Black Livingstone is the first book to chronicle the remarkable life of William Henry Sheppard. As a twenty-four-year-old African American missionary in 1890, Sheppard departed for what was then the Belgian Congo, accompanied by Samuel Lapsley, a white man who had grown up on a plantation and was the son of a prominent Alabama judge. Lapsley died of fever barely a year later, but Sheppard thrived in Africa for three more years before returning to America. Back home, Sheppard was billed as the "Black Livingstone" as he traveled the country, lecturing to packed auditoriums. Black and white, rich and poor alike came to hear his true tales of African adventure. One year later he returned to the Congo, where he witnessed and gathered testimony on the genocide being perpetrated by the Belgian government and the rubber companies, eventually helping to break their hold on the region.

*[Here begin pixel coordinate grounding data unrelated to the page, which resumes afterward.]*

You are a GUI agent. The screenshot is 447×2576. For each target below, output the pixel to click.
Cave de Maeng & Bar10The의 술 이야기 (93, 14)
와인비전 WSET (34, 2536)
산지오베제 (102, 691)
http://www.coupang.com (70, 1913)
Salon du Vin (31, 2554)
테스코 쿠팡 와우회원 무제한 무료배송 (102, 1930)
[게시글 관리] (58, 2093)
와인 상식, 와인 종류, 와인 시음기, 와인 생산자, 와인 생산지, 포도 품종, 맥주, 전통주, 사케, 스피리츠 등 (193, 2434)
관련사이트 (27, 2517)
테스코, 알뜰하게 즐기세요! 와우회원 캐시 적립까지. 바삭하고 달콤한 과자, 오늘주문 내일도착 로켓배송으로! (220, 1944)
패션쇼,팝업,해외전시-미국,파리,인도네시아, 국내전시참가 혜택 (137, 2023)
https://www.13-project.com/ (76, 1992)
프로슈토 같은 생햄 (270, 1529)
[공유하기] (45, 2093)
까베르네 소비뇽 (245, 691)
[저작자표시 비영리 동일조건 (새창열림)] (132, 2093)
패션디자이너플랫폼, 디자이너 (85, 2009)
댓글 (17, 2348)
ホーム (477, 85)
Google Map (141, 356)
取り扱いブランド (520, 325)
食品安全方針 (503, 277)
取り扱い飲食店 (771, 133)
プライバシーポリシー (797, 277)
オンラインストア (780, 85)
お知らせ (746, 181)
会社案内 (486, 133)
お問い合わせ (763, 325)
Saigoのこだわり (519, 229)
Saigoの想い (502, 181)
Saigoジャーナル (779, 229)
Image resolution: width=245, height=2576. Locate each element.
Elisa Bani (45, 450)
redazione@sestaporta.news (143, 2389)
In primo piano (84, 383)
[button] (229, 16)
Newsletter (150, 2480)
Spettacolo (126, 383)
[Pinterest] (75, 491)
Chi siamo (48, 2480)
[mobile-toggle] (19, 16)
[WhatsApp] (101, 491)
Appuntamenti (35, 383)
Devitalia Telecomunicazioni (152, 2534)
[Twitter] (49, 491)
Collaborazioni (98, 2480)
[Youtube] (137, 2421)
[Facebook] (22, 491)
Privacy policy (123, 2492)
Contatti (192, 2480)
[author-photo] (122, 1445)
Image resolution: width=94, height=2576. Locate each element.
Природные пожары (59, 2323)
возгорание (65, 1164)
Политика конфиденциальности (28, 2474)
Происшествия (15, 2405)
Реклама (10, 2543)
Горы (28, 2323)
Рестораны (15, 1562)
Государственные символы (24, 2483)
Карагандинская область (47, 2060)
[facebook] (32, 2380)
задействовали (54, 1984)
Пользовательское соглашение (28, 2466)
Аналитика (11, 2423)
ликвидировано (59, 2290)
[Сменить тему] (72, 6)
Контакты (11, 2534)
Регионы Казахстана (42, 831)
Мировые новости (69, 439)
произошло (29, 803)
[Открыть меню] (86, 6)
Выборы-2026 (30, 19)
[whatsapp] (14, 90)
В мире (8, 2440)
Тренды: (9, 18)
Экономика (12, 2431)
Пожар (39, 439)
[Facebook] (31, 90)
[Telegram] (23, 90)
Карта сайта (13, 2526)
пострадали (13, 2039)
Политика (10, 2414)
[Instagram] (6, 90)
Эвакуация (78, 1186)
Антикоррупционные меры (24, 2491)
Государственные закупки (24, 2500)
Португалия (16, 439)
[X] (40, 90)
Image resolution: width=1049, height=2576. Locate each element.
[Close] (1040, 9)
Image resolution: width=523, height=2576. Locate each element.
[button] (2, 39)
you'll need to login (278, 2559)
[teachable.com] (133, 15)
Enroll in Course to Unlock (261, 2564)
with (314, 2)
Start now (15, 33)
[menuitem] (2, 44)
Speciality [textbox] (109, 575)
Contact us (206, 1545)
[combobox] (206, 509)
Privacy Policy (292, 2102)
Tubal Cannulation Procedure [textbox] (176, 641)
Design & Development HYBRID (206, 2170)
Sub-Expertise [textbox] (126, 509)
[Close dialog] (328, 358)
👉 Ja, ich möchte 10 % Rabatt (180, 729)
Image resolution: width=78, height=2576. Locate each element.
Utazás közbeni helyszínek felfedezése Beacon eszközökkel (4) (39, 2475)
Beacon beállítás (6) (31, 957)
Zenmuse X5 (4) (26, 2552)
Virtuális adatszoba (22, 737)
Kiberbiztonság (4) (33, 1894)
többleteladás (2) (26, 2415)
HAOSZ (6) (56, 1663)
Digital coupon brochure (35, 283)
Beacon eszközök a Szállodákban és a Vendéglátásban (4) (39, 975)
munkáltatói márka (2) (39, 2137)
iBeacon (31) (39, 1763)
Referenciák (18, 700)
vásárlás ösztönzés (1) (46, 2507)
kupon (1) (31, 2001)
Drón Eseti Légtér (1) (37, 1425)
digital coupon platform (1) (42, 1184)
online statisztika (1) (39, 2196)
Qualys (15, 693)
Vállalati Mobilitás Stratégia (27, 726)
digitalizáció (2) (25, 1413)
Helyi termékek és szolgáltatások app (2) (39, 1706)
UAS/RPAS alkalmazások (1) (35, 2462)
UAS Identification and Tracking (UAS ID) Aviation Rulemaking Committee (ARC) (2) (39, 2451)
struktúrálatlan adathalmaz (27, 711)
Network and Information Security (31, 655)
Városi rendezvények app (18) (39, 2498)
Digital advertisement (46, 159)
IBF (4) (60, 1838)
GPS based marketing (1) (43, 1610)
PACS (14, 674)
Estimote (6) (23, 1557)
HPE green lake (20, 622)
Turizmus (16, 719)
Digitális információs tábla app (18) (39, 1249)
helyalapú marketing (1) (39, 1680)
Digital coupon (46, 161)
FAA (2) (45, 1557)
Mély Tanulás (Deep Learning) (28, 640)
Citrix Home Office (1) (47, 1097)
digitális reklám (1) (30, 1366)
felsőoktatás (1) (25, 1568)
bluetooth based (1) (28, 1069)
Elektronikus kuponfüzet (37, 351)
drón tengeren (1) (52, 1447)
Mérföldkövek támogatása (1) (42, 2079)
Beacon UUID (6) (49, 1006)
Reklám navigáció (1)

Pagan Kennedy unfolds Sheppard's life and times with a novelist's narrative skill and penetrates the complexity of her subject-a man who found power in the Congo but not in the Church to which he dedicated his life, who fought the persecution of Africans but never of blacks in his own country. Beautifully illustrated with archival photographs, Black Livingstone will appeal widely to readers of books on African history.

Santa Fe Writer's Project (US); Anniversary ed. edition (1 Sept. 2013)

The Exes

A Novel

Pagan Kennedy

In one of the most critically acclaimed novels of recent years, Pagan Kennedy takes readers on a hip and hilarious tour of today's rock 'n' roll world. The Exes, an up-and-coming indie band, is made up of people who used to be lovers. Progressing from jam sessions in a basement to second-rate clubs to a cross-country tour that requires them to share seedy hotel rooms — with their exes — the four band members reveal their quirks, their problems, and their fantasies in alternating narratives. Wickedly funny, realistic, and poignant, The Exes sheds a knowing light on the compromises and connections we all make in avid pursuit of our ambitions and dreams.